> **READING PASSAGE**
Pensioner had mother-in-law cremated in ‘secret’ funeral
A PENSIONER secretly cremated his mother-in-law without telling his estranged wife, a court heard.
Ian Culley, 75, claimed it was Ilva Glazier’s last wish that hardly any of her family, including her daughter Sonia, were to know about her death.
He signed forms for funeral directors that stated all Mrs Glazier’s relatives and executors had been informed of the impending cremation, which enabled it to go ahead.
However, two of her daughters and her eight great-grandchildren had no idea she had been ill and only found out she had died some months after her remains were cremated.
When relatives complained to the authorities, Culley was charged with making a false representation with a view to procuring the burning of human remains under the Cremation Act 1902. The act was brought in to regulate cremations – until then they were illegal and only burials were permitted.
Offenders face jail terms of up to two years but Culley, who has prostate cancer and is profoundly deaf, was given a three-month suspended prison sentence after he pleaded guilty at Bournemouth Crown Court.
The court heard Culley had allowed his mother-in-law, Ilva Glazier, to stay at his home in Bournemouth during the last months of her life and when she became ill.

> **TASKS TO CARRY OUT**
1/ In the article about the secret cremation, what sentence was Culley given at Bournemouth Crown Court?
2/ Write the next part of the article about the secret cremation, starting after its final sentence.

> **DATA EXTRACTS**
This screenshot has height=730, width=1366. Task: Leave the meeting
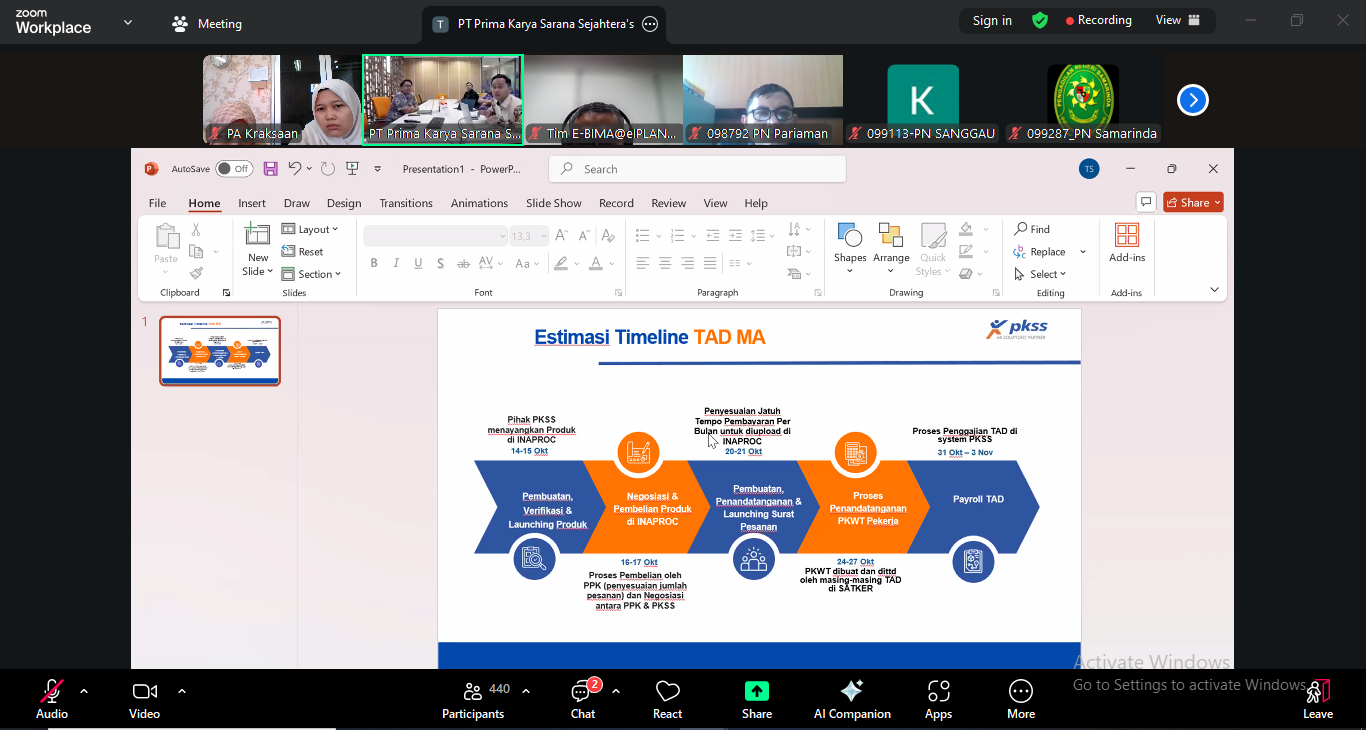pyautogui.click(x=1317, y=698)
* * *
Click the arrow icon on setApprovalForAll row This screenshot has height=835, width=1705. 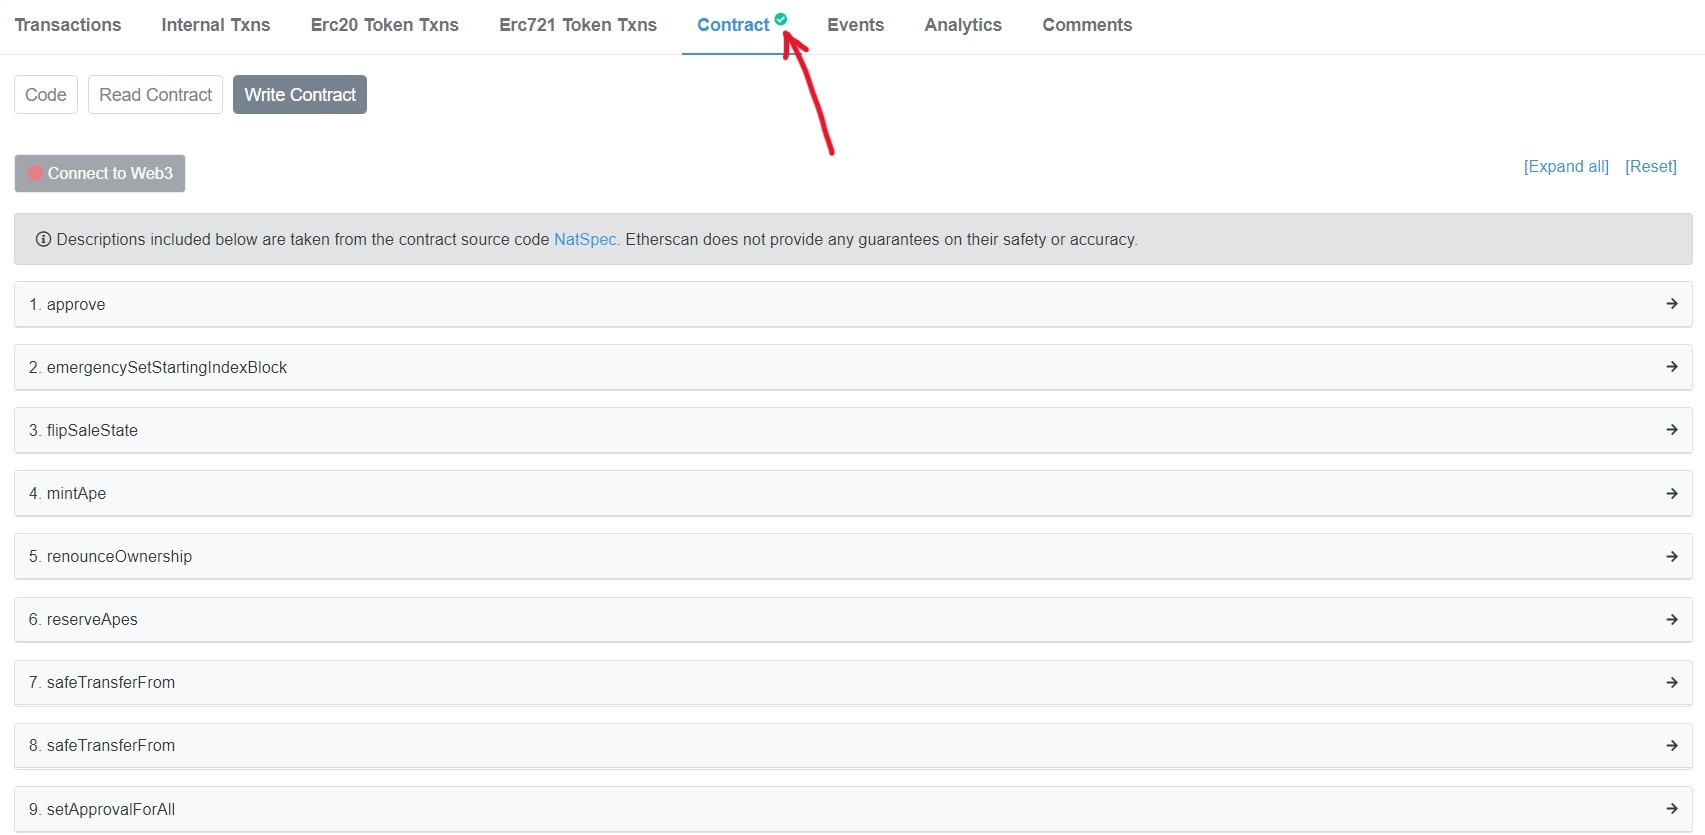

> **EXPECTED RESPONSES**
1/ He was given a three-month suspended prison sentence.

2/
He had been married to her daughter Sonia for 30 years but the couple had spent most of that time separated.
The court heard that Culley had not benefited financially from the cremation and the judge said there was nothing untoward about Mrs Glazier’s death on May 8 last year. She had been cremated two days later.
Edward Elton, representing Culley, said: “He carried out Ilva Glazier’s wishes – he did what he thought was the right thing.” He added there were family difficulties and Mrs Glazier had not wanted the rest of her family to know about her death.
Prosecutions under the 1902 Cremation Act are extremely rare, although in May 2015 a mother was jailed for four months at Stoke Crown Court for forging her dead son’s cremation certificate to prevent the boy’s father from attending the funeral.